‘Does she know you were using her?’
‘Yes.’
‘You told her?’
‘We had a chat the first time she turned up at a project meeting.’
‘Cosy.’
‘Not particularly. It was awkward.’
‘My heart bleeds.’
‘Nothing’s happened, Lily. Not since that night. And it won’t. It was a mistake and we both are more than aware of that. If that doesn’t convince you then how about the fact that I’m with you and she’s married?’
‘So what? That didn’t stop you.’
‘Happily.’
Lily flinched. ‘You know her well enough to know that, do you?’
‘I asked. We chatted. I apologised. She forgave me. We’ve moved on.’
He’d thought Lily had forgiven him too because hadn’t she said she had way back when they’d first talked? But that clearly wasn’t the case, and he’d been a fool not to see it.
He’d thought that their relationship had been going well, but the progress he’d naively assumed they’d made had been nothing more than superficial. Physically things couldn’t be better. Emotionally, however, they were still rocky in a way he hadn’t appreciated. But now he could see that beneath the surface there’d been an undercurrent of mistrust, and why wouldn’t there be because, as he was beginning to realise, he wasn’t the only one who had to constantly live with the knowledge of what he’d done.

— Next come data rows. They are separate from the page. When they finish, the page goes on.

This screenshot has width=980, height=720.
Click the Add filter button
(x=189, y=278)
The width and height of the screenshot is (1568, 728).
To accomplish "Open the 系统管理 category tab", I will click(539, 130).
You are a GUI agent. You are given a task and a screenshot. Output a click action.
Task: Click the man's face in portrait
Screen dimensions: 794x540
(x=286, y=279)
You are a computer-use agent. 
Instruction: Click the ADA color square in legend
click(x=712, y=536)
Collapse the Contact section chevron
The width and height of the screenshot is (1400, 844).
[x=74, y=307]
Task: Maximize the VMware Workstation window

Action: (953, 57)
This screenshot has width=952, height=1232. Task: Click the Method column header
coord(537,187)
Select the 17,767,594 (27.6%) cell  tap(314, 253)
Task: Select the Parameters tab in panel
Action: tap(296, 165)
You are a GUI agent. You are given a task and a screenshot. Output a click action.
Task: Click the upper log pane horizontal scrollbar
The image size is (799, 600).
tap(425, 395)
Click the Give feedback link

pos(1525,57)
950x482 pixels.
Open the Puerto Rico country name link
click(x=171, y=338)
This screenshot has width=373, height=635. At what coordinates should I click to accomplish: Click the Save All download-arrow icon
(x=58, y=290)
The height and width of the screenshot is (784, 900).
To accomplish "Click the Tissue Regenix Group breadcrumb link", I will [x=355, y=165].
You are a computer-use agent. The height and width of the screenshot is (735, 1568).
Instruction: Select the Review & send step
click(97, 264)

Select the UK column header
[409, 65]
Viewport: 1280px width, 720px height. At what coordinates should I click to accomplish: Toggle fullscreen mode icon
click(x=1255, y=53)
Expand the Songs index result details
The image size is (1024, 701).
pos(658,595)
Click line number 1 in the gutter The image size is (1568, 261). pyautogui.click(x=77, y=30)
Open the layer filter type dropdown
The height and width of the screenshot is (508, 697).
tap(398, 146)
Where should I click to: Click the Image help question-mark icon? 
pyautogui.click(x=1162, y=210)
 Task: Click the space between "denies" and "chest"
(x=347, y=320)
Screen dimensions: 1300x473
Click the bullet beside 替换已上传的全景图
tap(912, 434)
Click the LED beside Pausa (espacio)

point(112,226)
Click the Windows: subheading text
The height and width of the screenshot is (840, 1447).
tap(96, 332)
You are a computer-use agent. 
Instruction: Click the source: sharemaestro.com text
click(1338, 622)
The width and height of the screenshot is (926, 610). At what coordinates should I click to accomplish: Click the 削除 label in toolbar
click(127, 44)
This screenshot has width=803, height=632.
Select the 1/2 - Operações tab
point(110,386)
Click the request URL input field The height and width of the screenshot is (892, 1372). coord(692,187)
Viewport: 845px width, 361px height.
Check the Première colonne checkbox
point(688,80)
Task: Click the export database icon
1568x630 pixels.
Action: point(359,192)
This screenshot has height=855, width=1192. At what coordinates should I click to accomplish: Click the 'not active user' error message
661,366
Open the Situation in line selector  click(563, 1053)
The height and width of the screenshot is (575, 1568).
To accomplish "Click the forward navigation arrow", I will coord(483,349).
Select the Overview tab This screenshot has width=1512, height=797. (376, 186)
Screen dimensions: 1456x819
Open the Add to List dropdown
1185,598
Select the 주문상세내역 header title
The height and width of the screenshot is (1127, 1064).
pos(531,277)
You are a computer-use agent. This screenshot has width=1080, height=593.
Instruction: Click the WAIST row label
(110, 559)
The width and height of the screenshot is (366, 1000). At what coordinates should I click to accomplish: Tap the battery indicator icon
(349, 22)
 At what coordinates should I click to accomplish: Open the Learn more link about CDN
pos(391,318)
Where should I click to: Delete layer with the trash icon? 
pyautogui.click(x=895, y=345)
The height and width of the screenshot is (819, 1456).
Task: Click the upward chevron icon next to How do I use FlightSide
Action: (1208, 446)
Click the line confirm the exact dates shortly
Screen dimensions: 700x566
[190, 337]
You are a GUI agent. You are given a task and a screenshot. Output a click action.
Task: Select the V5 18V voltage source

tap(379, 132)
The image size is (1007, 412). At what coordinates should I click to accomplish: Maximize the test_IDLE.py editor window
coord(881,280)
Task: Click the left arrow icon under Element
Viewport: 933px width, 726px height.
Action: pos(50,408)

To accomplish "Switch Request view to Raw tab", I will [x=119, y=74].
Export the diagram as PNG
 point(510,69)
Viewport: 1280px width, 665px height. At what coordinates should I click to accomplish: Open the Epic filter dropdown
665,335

And he might have nothing to feel guilty about, nothing to be ashamed of this time, but that didn’t matter. It was because of what he’d done that Lily was feeling so insecure and hurt and if he wanted to hang on to her he was going to have to do a lot more than simply be open and honest. He was going to have to prove to her that she could trust him and how he was going to do that he had no idea.
Hell, if only he didn’t have to go to Rome tomorrow, because he could really do with the time and headspace to think about this properly.
‘I thought I had too,’ said Lily quietly. ‘But it seems I might not be as over all this as I’d thought.’
Kit felt his chest tighten. ‘Is it a deal-breaker?’
She shrugged and sighed. ‘I don’t know.’
‘Is there anything I can do to make it right?’
She looked up at him for a couple of long minutes, as if searching his face and eyes for sincerity, bit her lip and then frowned. ‘You really want to make it right?’ she said, her frown clearing as she pulled her shoulders back and lifted her chin in a way that had wariness trickling through him.
‘Of course.’
‘Then use another PR agency.’
As her ultimatum sank in Kit went still, his mind reeling and his heart sinking as he realised he’d been right to be wary because of all the things she could have asked of him she’d asked for the one thing he couldn’t give her.
He got that this was some kind of test. He got that she wanted him to prove that he meant what he said. And he’d have done just about anything. But firing his PR agency? That he couldn’t do. There was no way he was going to let something personal ruin a perfectly good business relationship. Certainly not one that had taken years to build up and now worked brilliantly for both parties.
‘I can’t do that, Lily.’
She stared up at him in disbelief. ‘I thought you wanted to make this right?’
‘I do. But not like that.’
‘Why not?’
‘Because they’re the best in the business and we have an excellent relationship. And I can’t let something personal get in the way of that.’